Outside the glass, he thinks of Tubbo again. He understands what Tubbo had meant, now, when the two of them were in the parking lot of that church.
Except, maybe this is less of a story in which God abandons him. Rather, this is what happens after a person so thoroughly exiles God from their life, with no way to reconcile their differences with the divine.

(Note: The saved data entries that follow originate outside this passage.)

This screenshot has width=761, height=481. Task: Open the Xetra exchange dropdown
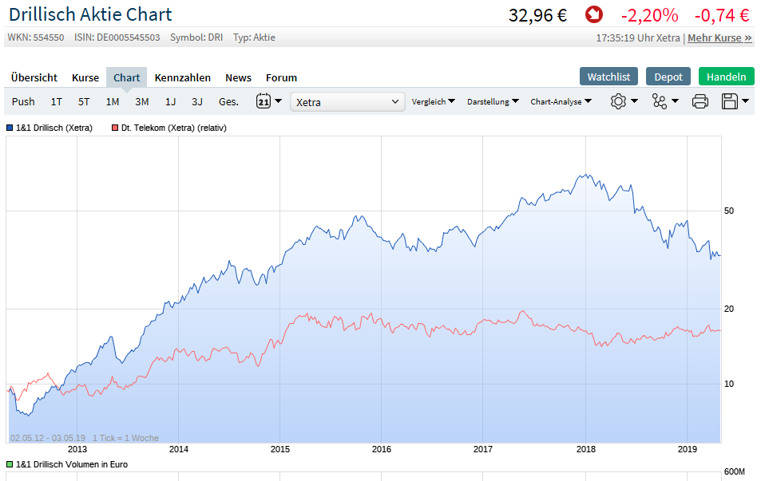tap(348, 102)
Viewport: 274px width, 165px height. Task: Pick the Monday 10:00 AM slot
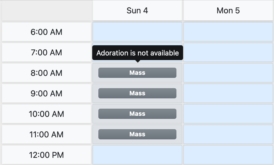pos(228,114)
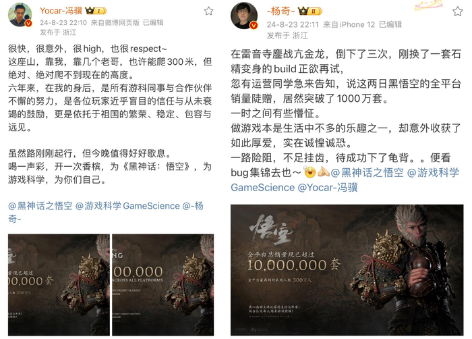Viewport: 472px width, 339px height.
Task: View the first sales poster thumbnail in the left post
Action: pos(59,285)
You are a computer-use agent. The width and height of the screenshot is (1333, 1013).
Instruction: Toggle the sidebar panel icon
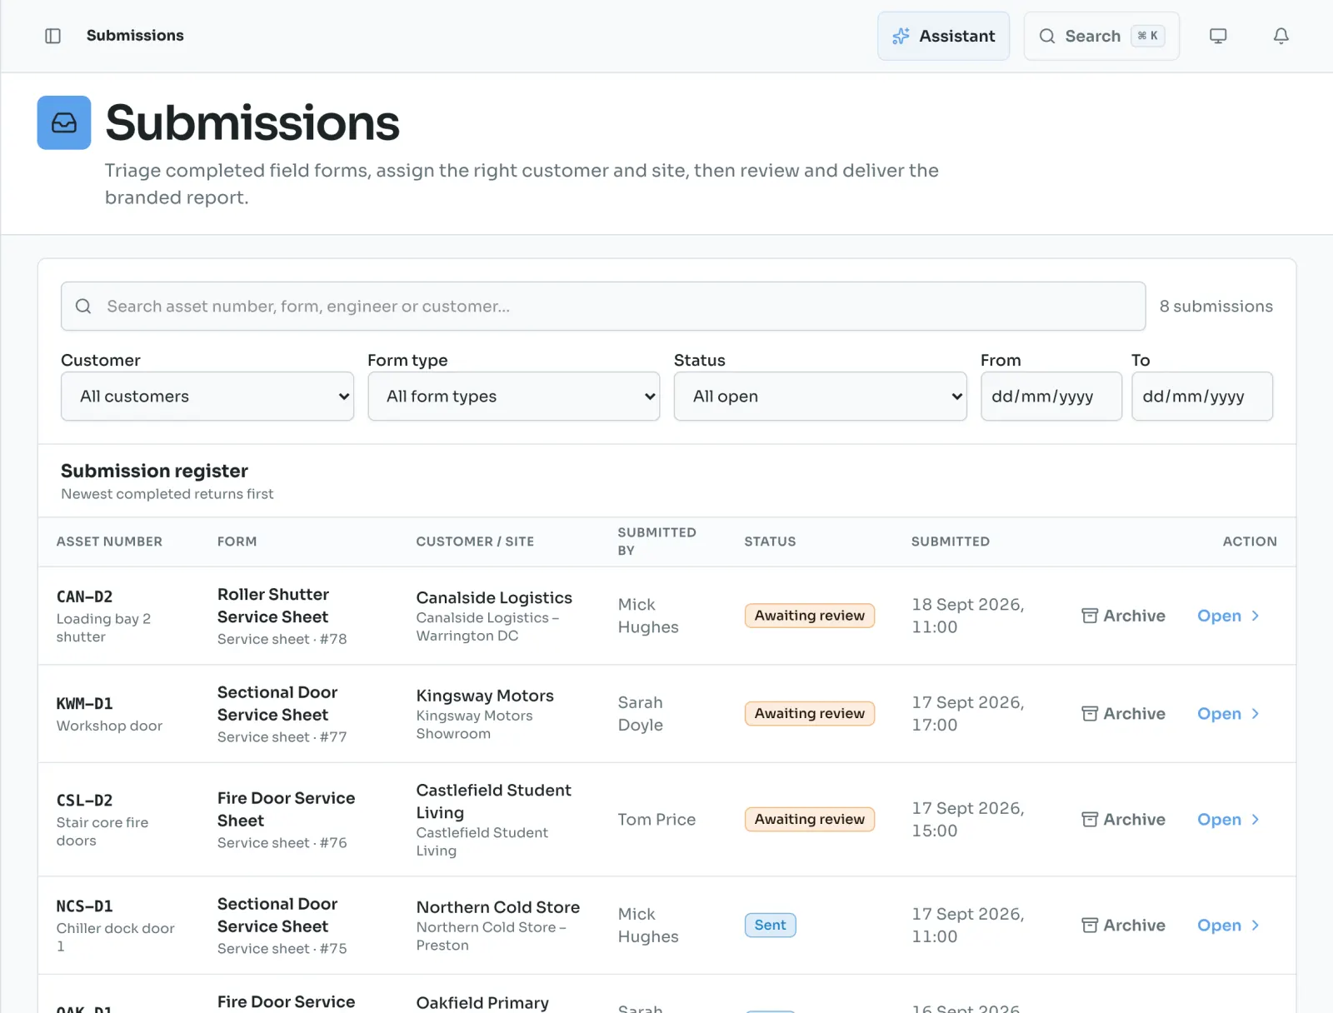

Ranboo was stupid to think that he was God, back in the car moments before his near death. God must have been in the bottle that Dream drank before driving, if nothing at all. And God must have gone down his throat and rotted in that prison and now there is nothing anywhere.
There are a lot of ways Ranboo can express it, but in the end, it’s only ever been one thought.
Maybe I will always be like this.
At what point does this all finally mean something?
Above and around him, Niki’s cries begin to fade. Soon enough, her tears start to slow, and Ranboo leaves her embrace to follow her to the kitchen. Tea burns on his tongue before he can even process that the two of them are standing there, drinking tea, like nothing ever happened.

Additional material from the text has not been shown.